- **WHAT YOU SHOULD DO**
Pull each line with the string "camera" from the entries.

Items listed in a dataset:
* * * * * * *

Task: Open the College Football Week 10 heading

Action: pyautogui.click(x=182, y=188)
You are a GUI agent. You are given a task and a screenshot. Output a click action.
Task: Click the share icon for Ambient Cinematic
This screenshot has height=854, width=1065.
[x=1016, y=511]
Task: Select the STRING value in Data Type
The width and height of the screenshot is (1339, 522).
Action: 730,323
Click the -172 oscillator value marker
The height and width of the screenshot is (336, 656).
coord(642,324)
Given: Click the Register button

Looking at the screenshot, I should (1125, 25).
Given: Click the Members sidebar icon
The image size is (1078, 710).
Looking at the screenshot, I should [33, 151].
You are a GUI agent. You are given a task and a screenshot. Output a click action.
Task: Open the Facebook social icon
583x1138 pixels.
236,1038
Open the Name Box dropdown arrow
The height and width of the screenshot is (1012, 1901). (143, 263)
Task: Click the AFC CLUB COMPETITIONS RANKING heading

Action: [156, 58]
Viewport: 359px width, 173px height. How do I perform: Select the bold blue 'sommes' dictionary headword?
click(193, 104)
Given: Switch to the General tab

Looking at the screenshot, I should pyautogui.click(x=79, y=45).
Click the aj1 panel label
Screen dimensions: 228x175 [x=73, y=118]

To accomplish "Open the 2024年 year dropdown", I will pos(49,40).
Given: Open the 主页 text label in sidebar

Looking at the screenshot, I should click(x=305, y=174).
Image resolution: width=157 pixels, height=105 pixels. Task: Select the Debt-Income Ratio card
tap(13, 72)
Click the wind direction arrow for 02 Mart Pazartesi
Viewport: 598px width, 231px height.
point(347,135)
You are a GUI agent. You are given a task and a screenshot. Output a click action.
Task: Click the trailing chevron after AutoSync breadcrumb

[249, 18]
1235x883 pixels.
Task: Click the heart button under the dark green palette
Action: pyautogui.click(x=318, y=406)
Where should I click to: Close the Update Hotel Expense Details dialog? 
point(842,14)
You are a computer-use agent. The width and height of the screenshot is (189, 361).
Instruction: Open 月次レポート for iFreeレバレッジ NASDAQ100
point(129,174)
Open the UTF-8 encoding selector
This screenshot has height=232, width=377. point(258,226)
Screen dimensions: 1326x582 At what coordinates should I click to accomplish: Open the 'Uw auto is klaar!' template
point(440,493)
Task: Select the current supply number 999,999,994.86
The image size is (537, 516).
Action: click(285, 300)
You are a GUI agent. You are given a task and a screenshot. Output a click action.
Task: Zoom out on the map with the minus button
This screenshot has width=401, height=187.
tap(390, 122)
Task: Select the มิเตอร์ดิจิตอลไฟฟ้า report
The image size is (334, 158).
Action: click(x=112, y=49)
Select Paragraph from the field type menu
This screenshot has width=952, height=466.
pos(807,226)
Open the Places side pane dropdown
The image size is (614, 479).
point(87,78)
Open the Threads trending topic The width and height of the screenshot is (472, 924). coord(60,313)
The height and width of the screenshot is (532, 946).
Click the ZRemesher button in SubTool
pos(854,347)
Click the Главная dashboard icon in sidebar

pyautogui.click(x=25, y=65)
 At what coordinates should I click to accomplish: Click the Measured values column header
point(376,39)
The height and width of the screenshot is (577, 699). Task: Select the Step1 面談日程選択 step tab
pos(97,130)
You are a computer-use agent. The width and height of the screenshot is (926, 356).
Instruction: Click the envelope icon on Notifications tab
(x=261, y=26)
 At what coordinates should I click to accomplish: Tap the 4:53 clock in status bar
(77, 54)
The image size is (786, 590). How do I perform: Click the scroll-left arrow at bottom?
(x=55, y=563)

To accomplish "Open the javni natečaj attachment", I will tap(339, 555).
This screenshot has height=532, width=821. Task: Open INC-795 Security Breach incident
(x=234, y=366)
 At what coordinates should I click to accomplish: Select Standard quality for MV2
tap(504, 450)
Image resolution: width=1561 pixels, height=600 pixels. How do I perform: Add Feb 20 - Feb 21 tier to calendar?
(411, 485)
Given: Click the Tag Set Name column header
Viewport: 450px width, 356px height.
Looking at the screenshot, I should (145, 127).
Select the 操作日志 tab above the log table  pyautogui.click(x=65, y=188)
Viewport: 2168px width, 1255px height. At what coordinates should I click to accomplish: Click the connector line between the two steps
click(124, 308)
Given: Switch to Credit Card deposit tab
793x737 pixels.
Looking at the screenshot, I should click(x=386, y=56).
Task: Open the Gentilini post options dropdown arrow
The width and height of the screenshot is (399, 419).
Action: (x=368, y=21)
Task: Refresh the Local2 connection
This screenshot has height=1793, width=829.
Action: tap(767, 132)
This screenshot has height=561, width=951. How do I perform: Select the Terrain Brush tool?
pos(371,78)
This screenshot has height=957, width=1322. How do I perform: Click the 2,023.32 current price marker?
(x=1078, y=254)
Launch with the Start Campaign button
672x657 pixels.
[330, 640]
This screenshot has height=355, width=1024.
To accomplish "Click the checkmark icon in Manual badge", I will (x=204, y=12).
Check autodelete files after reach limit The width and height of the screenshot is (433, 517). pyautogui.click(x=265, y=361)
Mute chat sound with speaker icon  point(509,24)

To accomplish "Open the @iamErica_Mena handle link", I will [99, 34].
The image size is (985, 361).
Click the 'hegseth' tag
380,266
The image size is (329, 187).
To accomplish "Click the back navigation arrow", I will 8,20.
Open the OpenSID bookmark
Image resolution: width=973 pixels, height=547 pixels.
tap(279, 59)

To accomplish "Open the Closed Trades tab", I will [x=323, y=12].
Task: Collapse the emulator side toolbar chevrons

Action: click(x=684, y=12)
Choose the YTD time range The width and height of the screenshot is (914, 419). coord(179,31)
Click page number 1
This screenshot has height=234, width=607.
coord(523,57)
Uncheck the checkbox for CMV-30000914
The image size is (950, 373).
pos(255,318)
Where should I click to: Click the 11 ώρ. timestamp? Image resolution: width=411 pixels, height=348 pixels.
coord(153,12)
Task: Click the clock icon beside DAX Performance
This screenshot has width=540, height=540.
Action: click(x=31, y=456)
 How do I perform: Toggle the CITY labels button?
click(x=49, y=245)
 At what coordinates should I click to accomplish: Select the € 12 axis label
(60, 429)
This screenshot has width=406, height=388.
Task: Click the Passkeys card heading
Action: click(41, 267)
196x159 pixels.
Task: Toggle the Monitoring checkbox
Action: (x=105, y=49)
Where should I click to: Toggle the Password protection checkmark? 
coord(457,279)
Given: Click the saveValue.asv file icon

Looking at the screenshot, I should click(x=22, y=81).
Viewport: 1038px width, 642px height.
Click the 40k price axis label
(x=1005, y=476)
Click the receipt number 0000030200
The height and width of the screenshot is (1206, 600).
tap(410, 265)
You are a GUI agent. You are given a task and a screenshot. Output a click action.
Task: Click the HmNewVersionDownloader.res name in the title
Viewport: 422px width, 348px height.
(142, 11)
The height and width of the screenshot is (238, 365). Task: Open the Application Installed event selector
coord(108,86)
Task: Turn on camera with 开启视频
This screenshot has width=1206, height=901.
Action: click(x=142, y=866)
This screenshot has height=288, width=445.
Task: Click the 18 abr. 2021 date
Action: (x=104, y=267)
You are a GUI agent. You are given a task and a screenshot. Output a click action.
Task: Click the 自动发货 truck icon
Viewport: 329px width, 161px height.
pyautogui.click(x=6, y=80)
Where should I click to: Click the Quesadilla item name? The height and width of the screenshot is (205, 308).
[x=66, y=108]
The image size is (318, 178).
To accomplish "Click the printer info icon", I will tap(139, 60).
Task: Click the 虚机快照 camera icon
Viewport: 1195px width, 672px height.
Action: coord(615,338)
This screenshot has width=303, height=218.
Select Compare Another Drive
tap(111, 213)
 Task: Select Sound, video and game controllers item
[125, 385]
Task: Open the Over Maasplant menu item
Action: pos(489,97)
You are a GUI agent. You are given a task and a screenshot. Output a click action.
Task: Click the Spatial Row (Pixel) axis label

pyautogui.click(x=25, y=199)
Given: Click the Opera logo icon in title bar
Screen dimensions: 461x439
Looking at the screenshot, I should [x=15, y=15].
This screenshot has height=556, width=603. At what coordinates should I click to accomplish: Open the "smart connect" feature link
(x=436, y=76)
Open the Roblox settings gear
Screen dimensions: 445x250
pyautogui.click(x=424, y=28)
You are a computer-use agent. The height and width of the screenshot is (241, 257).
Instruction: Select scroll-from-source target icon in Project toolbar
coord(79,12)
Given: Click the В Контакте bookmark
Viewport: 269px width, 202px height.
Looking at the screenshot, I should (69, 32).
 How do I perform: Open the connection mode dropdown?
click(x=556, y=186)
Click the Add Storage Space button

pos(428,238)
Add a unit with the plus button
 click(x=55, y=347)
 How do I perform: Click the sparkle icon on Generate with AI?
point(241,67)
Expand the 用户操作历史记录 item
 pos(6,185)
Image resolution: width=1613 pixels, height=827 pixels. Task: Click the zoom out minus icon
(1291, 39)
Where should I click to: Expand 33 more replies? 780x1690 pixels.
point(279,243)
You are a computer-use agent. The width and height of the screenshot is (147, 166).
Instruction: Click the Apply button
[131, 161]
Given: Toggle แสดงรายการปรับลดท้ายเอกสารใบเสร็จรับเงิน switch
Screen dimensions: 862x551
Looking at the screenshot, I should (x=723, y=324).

* * * * * * *

- **ANSWER FOR THE TASK**
Task: Turn on camera with 开启视频
Task: Click the 虚机快照 camera icon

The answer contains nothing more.